• _Problem description_: Transcribe only what runs from the line including "Task: Click the Search input field" through the last line of the entries, exactly as it appears.

Stored records
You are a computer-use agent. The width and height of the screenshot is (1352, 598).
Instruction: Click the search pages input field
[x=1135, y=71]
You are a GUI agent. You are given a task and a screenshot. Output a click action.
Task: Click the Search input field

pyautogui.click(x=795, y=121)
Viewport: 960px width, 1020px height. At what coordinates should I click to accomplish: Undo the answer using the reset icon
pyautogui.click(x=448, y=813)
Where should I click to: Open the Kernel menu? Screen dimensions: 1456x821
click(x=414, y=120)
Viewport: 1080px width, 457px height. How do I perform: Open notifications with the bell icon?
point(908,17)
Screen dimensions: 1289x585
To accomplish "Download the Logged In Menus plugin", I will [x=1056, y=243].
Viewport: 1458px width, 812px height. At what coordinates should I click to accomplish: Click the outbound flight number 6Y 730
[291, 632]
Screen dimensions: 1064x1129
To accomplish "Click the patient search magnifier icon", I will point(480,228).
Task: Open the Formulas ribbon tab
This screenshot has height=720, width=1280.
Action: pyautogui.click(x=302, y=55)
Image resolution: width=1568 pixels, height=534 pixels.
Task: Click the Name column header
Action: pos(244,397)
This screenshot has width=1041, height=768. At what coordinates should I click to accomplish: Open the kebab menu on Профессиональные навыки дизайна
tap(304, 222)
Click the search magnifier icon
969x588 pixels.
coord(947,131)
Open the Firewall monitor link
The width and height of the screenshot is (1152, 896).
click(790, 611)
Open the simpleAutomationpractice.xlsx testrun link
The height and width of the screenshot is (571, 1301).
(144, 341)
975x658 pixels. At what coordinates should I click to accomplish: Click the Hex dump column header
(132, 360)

• _Output for this task_:
Task: Click the Search input field

pyautogui.click(x=795, y=121)
Viewport: 960px width, 1020px height. At what coordinates should I click to accomplish: Undo the answer using the reset icon
pyautogui.click(x=448, y=813)
Where should I click to: Open the Kernel menu? Screen dimensions: 1456x821
click(x=414, y=120)
Viewport: 1080px width, 457px height. How do I perform: Open notifications with the bell icon?
point(908,17)
Screen dimensions: 1289x585
To accomplish "Download the Logged In Menus plugin", I will [x=1056, y=243].
Viewport: 1458px width, 812px height. At what coordinates should I click to accomplish: Click the outbound flight number 6Y 730
[291, 632]
Screen dimensions: 1064x1129
To accomplish "Click the patient search magnifier icon", I will point(480,228).
Task: Open the Formulas ribbon tab
This screenshot has height=720, width=1280.
Action: pyautogui.click(x=302, y=55)
Image resolution: width=1568 pixels, height=534 pixels.
Task: Click the Name column header
Action: pos(244,397)
This screenshot has width=1041, height=768. At what coordinates should I click to accomplish: Open the kebab menu on Профессиональные навыки дизайна
tap(304, 222)
Click the search magnifier icon
969x588 pixels.
coord(947,131)
Open the Firewall monitor link
The width and height of the screenshot is (1152, 896).
click(790, 611)
Open the simpleAutomationpractice.xlsx testrun link
The height and width of the screenshot is (571, 1301).
(144, 341)
975x658 pixels. At what coordinates should I click to accomplish: Click the Hex dump column header
(132, 360)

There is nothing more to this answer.